Ces deux ministres avaient été en désaccord avec le chef de l’Etat au sujet de sa décision de nommer premier vice-président Esfandiar Rahim Mashaie, un de ses proches qui avait provoqué un tollé l’an dernier en présentant l’Iran comme l’ami de tout le monde, y compris du peuple israélien.

Devant la levée de boucliers soulevée par la nomination à ce poste d’un homme qui se trouve en outre être le beau-père du fils d’Ahmadinejad, l’ayatollah Ali Khamenei avait demandé la semaine dernière au président de revenir sur sa décision, ce qu’il a fait tout en le gardant comme chef de cabinet.

Selon l’agence Mehr, citant des informations non confirmées, Ahmadinejad aurait aussi limogé les ministres de la Santé et du Travail, mais un porte-parole de la présidence n’a confirmé que l’éviction de Mohseni-Ejei.
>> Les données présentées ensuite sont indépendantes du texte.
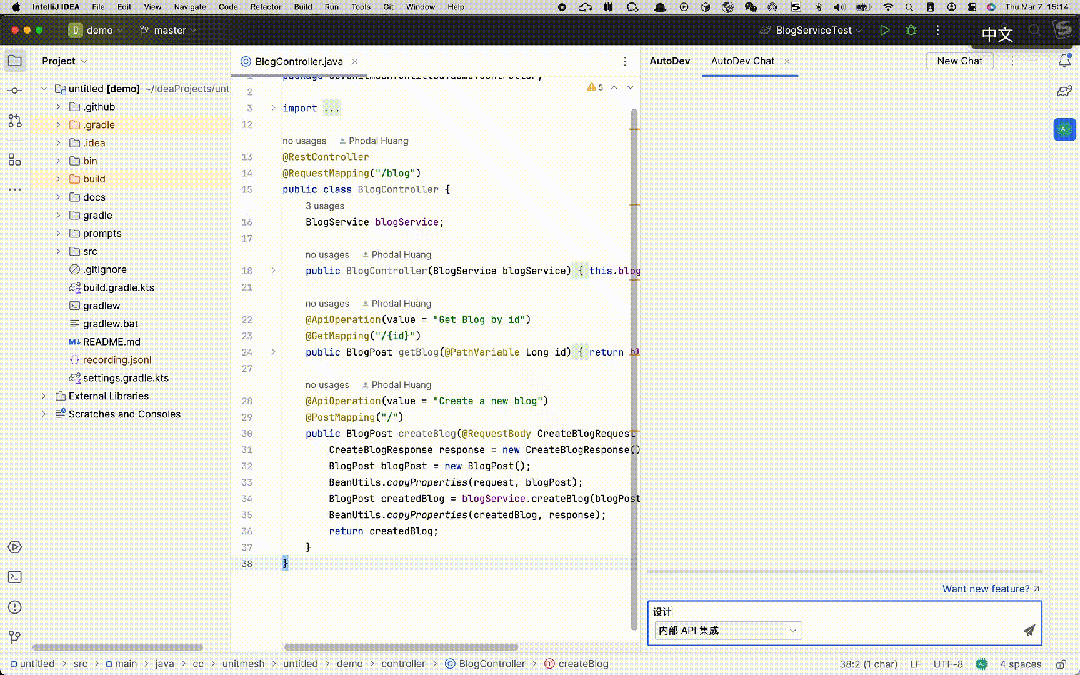1080x675 pixels.
Task: Open the 内部 API 集成 combo box
Action: coord(727,630)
Les services de renseignement ont été accusés samedi par Mehdi Karoubi, un des candidats malheureux face à Ahmadinejad lors de l’élection présidentielle contestée du 12 juin, de torturer les manifestants arrêtés depuis le scrutin.

"Le comportement des agents de sécurité iraniens est pire que celui des sionistes en Palestine occupée. Peut-on infliger à des détenus des pressions mentales dans des mosquées, des écoles ou les sous-sols de bâtiments officiels ?", s’interrogeait-il dans une lettre adressée à Mohseni-Ejei.
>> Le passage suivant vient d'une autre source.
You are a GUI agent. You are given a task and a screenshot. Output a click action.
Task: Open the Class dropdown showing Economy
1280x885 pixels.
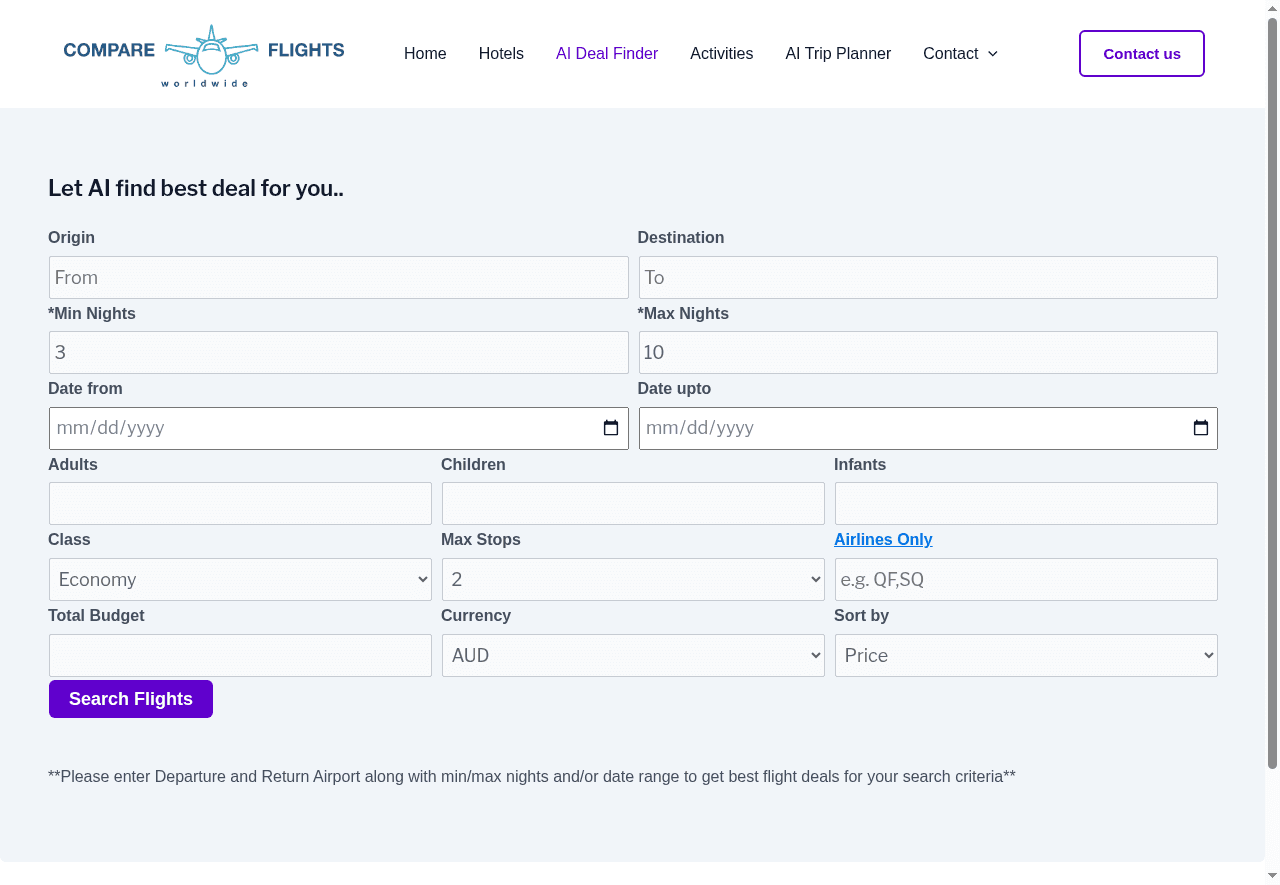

"Le réseau de renseignement est devenu l’outil le plus opaque et terrifiant qui soit pour réprimer la population. (...) Les prisonniers sont gardés dans des centres de détention illégaux, en proie à la torture mentale. Ils sont maltraités physiquement."

"Vous devez réfléchir à un moyen de sortir de la crise actuelle, ou bien il sera difficile pour vous de contrôler le ramadan (qui débute fin août) et les prochaines fêtes religieuses", prévenait Karoubi.

Les autorités iraniennes affirment avoir libéré la majorité des manifestants arrêtés. Selon le bilan officiel diffusé par les médias d’Etat, 20 personnes ont été tuées en juin dans les émeutes ayant opposé les manifestants réformateurs à la police et aux milices islamiques.